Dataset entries
=======
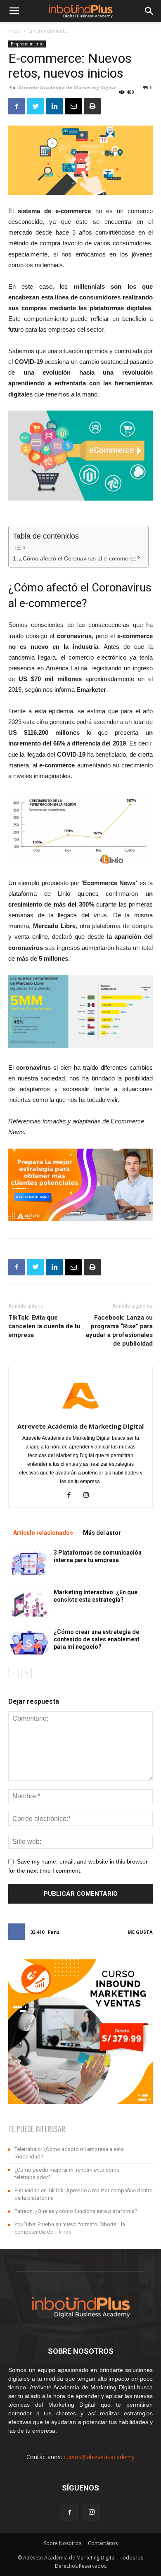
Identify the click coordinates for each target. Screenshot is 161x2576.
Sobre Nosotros (62, 2543)
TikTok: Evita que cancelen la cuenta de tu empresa (44, 1326)
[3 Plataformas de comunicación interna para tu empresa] (29, 1563)
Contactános (103, 2543)
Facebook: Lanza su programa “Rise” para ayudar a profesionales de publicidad (119, 1330)
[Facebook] (72, 1495)
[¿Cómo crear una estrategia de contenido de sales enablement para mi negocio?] (29, 1642)
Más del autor (102, 1532)
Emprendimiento (48, 30)
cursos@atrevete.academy (99, 2457)
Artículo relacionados (43, 1532)
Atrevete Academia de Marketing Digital (67, 87)
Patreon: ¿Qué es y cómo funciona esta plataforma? (75, 2211)
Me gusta (140, 1932)
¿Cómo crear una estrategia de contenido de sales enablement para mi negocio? (97, 1639)
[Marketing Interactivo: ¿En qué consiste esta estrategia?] (29, 1602)
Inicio (14, 30)
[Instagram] (89, 1495)
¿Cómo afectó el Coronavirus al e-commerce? (79, 559)
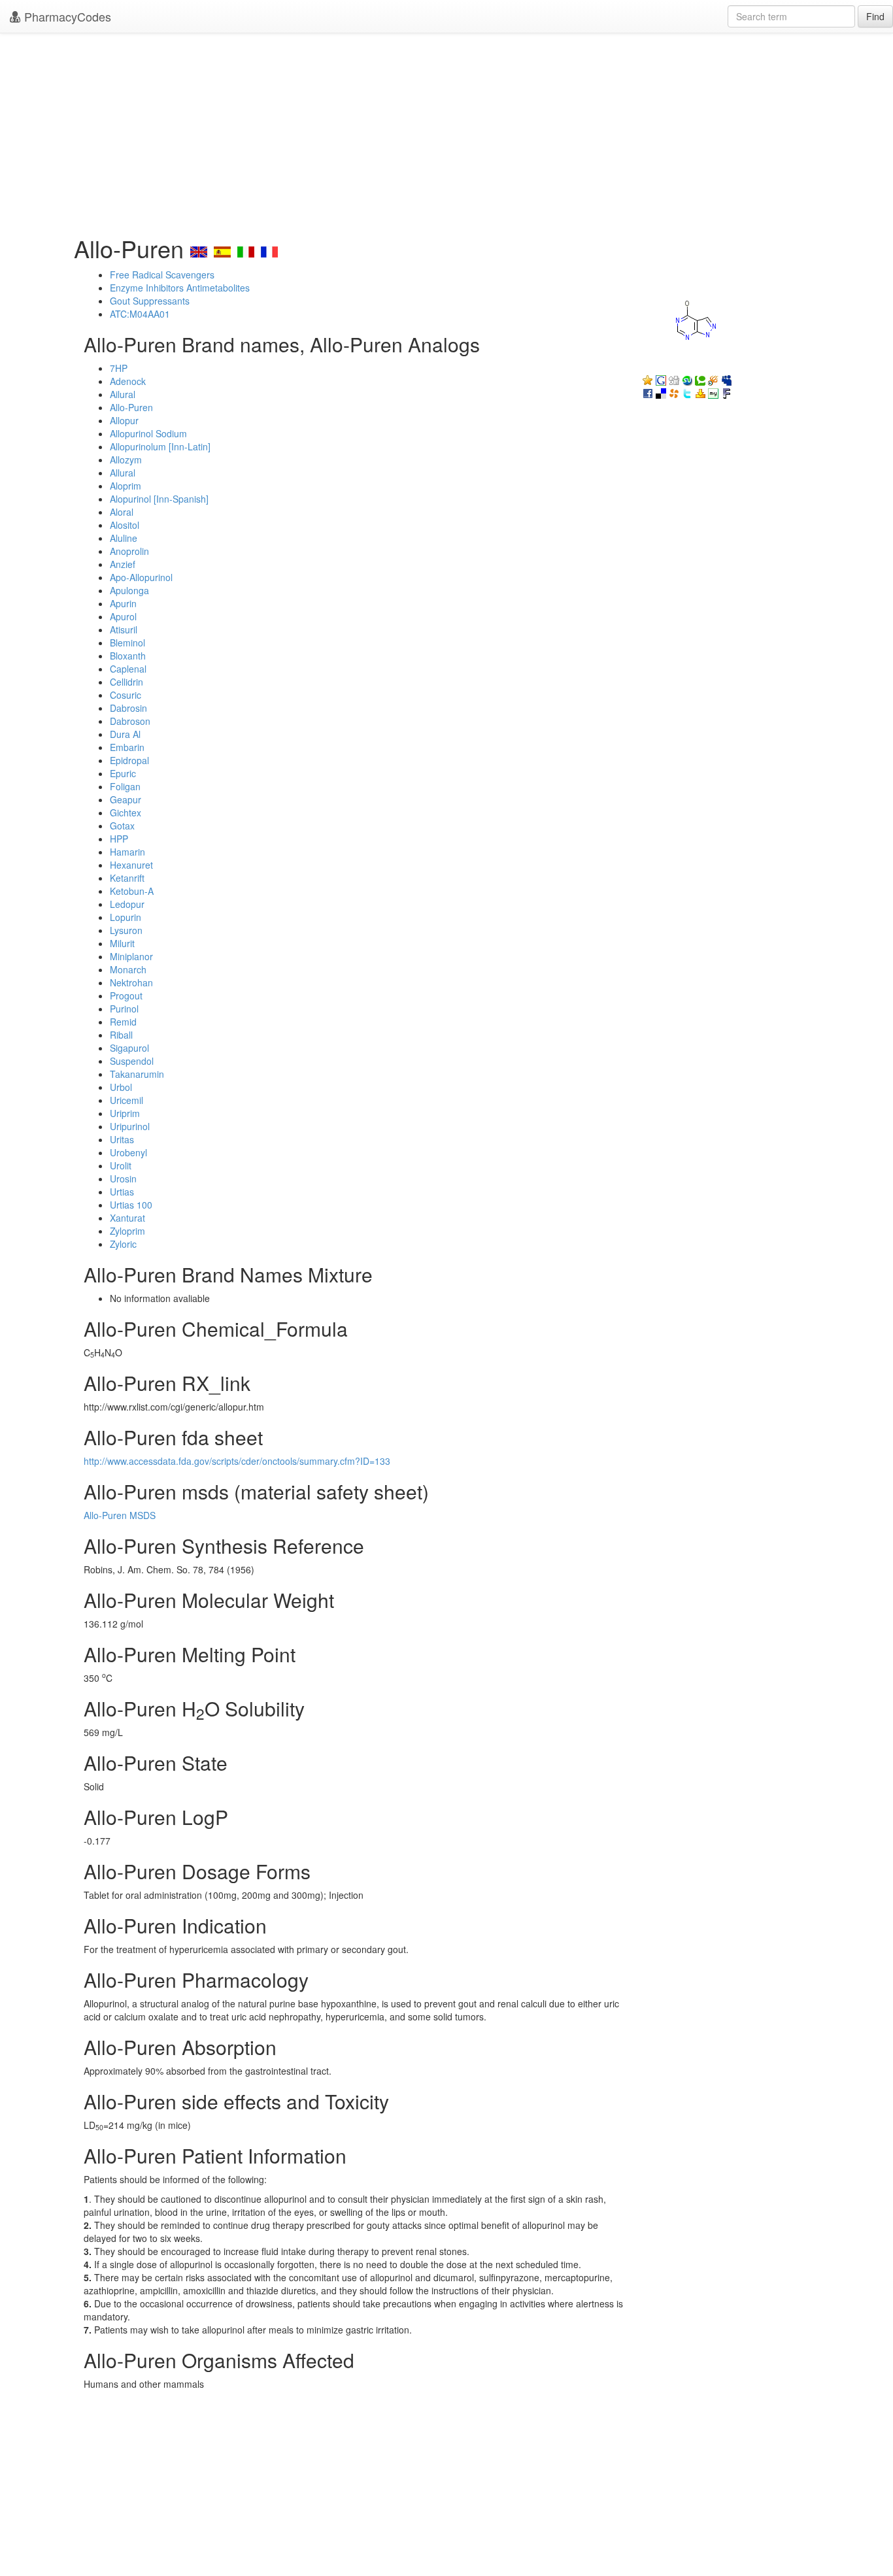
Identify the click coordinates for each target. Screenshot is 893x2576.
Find (875, 16)
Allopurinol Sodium (148, 433)
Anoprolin (129, 551)
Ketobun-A (132, 890)
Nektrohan (131, 982)
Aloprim (125, 485)
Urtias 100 (131, 1204)
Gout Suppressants (150, 300)
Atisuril (123, 629)
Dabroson (130, 721)
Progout (126, 995)
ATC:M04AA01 (140, 313)
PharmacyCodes (66, 16)
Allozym (126, 459)
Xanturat (127, 1217)
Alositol (124, 524)
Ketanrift (127, 877)
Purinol (124, 1008)
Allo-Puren (131, 407)
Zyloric (123, 1243)
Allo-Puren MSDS (120, 1515)
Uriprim (125, 1113)
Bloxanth (128, 655)
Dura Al (125, 734)
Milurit (122, 943)
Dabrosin (128, 707)
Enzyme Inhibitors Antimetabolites (180, 287)
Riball (121, 1034)
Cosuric (125, 694)
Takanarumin (137, 1073)
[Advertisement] (446, 130)
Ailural (122, 394)
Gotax (122, 825)
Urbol (121, 1087)
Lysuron (126, 930)
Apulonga (129, 590)
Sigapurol (129, 1047)
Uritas (122, 1139)
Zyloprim (127, 1230)
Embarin (127, 747)
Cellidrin (126, 681)
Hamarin (127, 851)
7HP (118, 368)
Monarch (128, 969)
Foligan (125, 786)
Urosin (123, 1178)
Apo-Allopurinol (141, 577)
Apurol (123, 616)
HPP (119, 838)
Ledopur (127, 904)
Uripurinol (130, 1126)
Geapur (125, 799)
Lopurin (125, 917)
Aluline (123, 537)
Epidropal (129, 760)
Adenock (128, 381)
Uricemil (126, 1100)
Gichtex (125, 812)
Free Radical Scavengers (162, 274)
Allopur (124, 420)
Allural (122, 472)
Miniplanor (131, 956)
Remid (123, 1021)
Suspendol (132, 1060)
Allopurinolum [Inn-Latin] (160, 446)
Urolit (120, 1165)
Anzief (122, 564)
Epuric (123, 773)
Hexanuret (131, 864)
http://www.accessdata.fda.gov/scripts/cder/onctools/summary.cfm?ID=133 (237, 1460)
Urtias (122, 1191)
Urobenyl (128, 1152)
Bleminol (127, 642)
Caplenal (128, 668)
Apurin (123, 603)
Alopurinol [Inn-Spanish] (159, 498)
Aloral (121, 511)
=======
* Exercise directions *
Beginning at the line containing "Urolit (120, 1165)", repeat each line exactly through the last line of the entries, and include no other lines.

* Solution to this exercise *
Urolit (120, 1165)
Anzief (122, 564)
Epuric (123, 773)
Hexanuret (131, 864)
http://www.accessdata.fda.gov/scripts/cder/onctools/summary.cfm?ID=133 (237, 1460)
Urtias (122, 1191)
Urobenyl (128, 1152)
Bleminol (127, 642)
Caplenal (128, 668)
Apurin (123, 603)
Alopurinol [Inn-Spanish] (159, 498)
Aloral (121, 511)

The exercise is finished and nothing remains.